Segundo o mesmo relatório da CPT, que condensa dados de 2020, ou seja, já durante a pandemia, desde 1985 não se registrava números tão altos de conflitos por terra, pela água e por invasões de territórios, os quais envolveram mais de 1 milhão de pessoas. Os números de ocorrências saltaram de 1.903 casos em 2019, para 2054 em 2020. Desses, 1.576 foram decorrentes de conflitos agrários.

Plantação de mudas embaixo do linhão de Belo Monte durante a celebração dos 15 anos da passagem da Irmã Dorothy Stang (Foto: Cícero Pedrosa Neto/Amazônia Real)

Reforma agrária

Para a defensora pública Bia Albuquerque Tiradentes, da 1ª Defensoria Pública Agrária de Altamira, que atua no caso defendendo os trabalhadores rurais, Antônio Peixoto não possui a posse das terras reclamadas na Gleba Bacajá. Segundo ela, a Defensoria Pública vai recorrer da decisão, justamente por haver indícios de que o fazendeiro descumpriu com o que a Justiça entende como preceitos fundamentais para se atribuir “função social” a áreas da União, no que diz respeito às legislações trabalhistas e ambientais.

Em nota, a Defensora explicou ainda que o Incra já havia manifestado, no passado, interesse em destinar a área para a reforma agrária e que a ocupação das famílias se deu exatamente por elas considerarem que as terras eram públicas.

A nota afirma que existe um documento do Incra autorizando o melhoramento das estradas de acesso da área para os trabalhadores rurais assentados, o que demonstraria a posição do órgão diante da ocupação. “Ademais, foram realizadas duas inspeções judiciais no Lote 96, nas quais ficou demonstrado que a terra é destinada à moradia e ao trabalho das famílias na agricultura de subsistência”, explica a defensora pública.   

Questionado pela Amazônia Real, o Incra informou que tenta administrativamente realizar a reversão da área ao patrimônio da União e que, portanto, não reconhece a posse alegada pelo fazendeiro Peixoto. O órgão informou que também irá à justiça contestar a sentença.

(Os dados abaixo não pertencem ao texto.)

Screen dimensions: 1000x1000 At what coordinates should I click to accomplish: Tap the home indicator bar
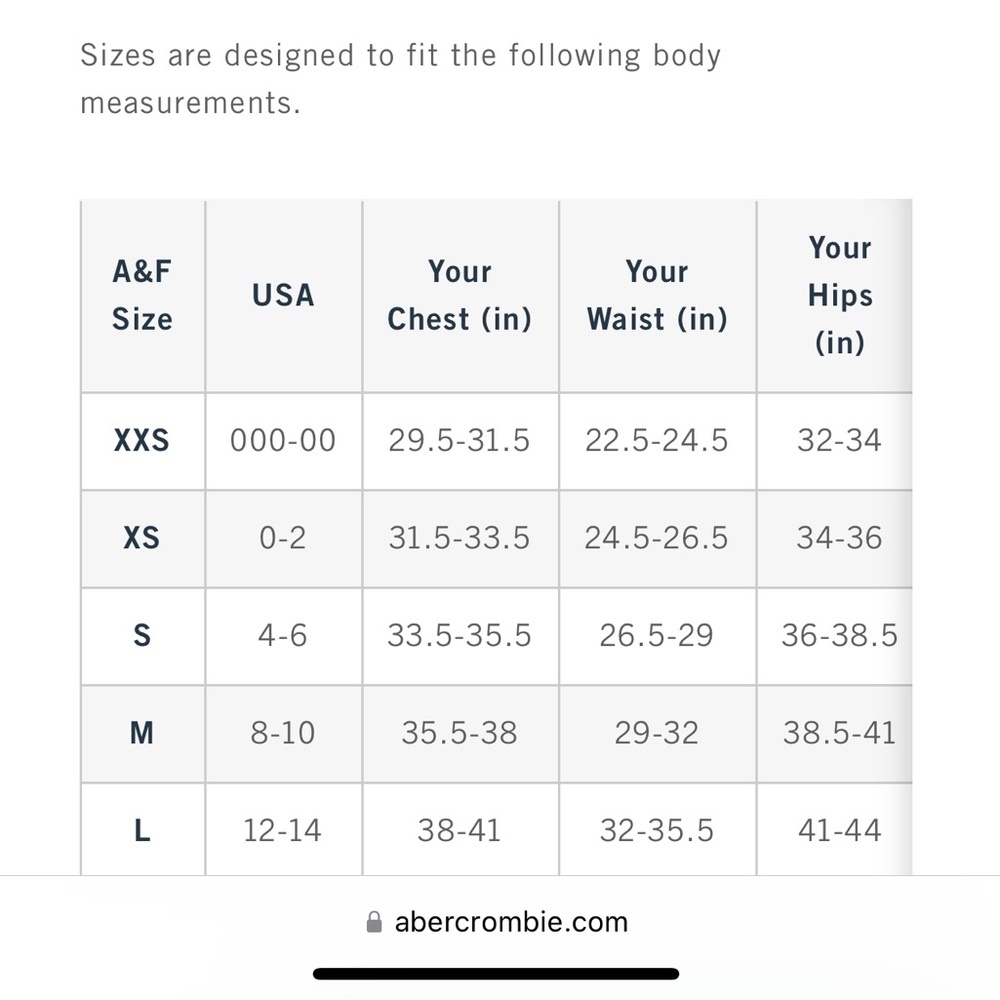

O grileiro Antônio Borges Peixoto, em imagem de 2015 quando se disse refém do movimento que ocupou a fazenda na Gleba Bacajá.

“Foi um choque muito grande. Numa crise dessa a gente pensa logo, ‘no que que a gente vai viver, se a gente depende da terra?’. Depois dessa decisão ninguém aqui dorme mais direito. Já não dormia com medo de acordar por debaixo de um tiro, com a casa pegando fogo… agora ficou pior”, afirma Alberto Alves de Castro, 31 anos.

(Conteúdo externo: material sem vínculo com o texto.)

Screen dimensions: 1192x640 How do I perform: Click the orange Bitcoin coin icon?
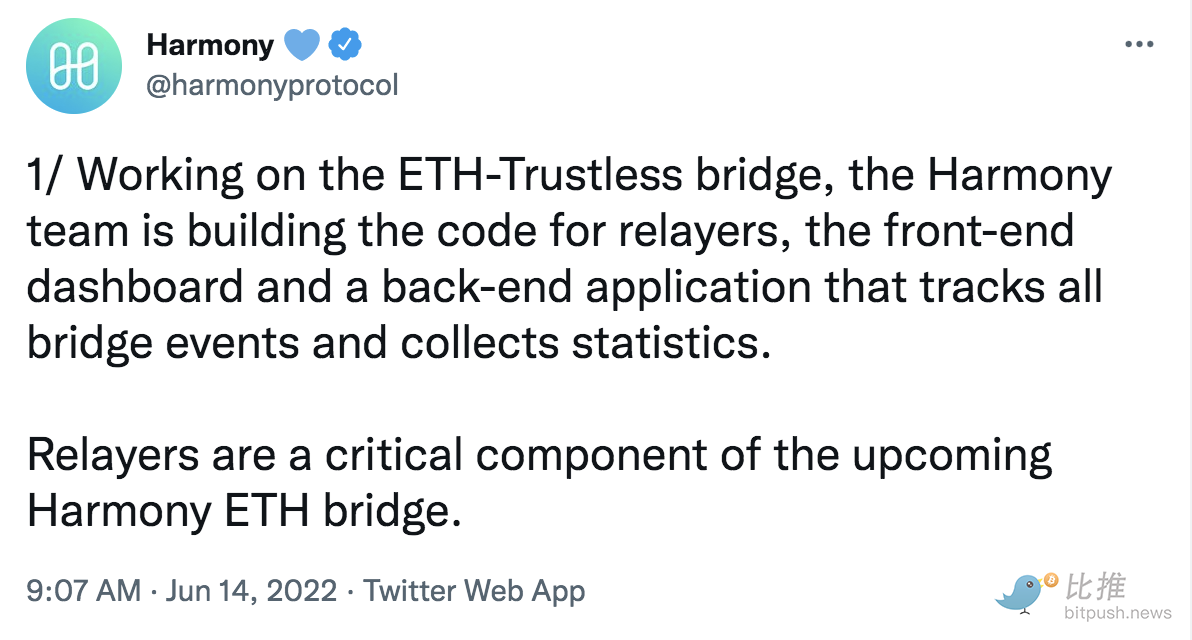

Ele conta à Amazônia Real que a ideia de ter tratores passando por cima da roça das famílias com as quais ele convive diariamente o desespera. “Só de pensar que com tanta gente passando fome no mundo depois dessa pandemia, a gente pode ver nossa roça ser toda destruída por tratores, dá um desespero muito grande na gente”, resume Castro.

Até o fechamento da reportagem nem a Delegacia de Crimes Agrários, de Marabá, que apura os casos de violência na comunidade, nem a Secretaria de Segurança Pública do Pará, responderam aos questionamentos da Amazônia Real sobre o caso da Gleba Bacajá.

A reportagem também não conseguiu contato com o fazendeiro Antônio Borges Peixoto.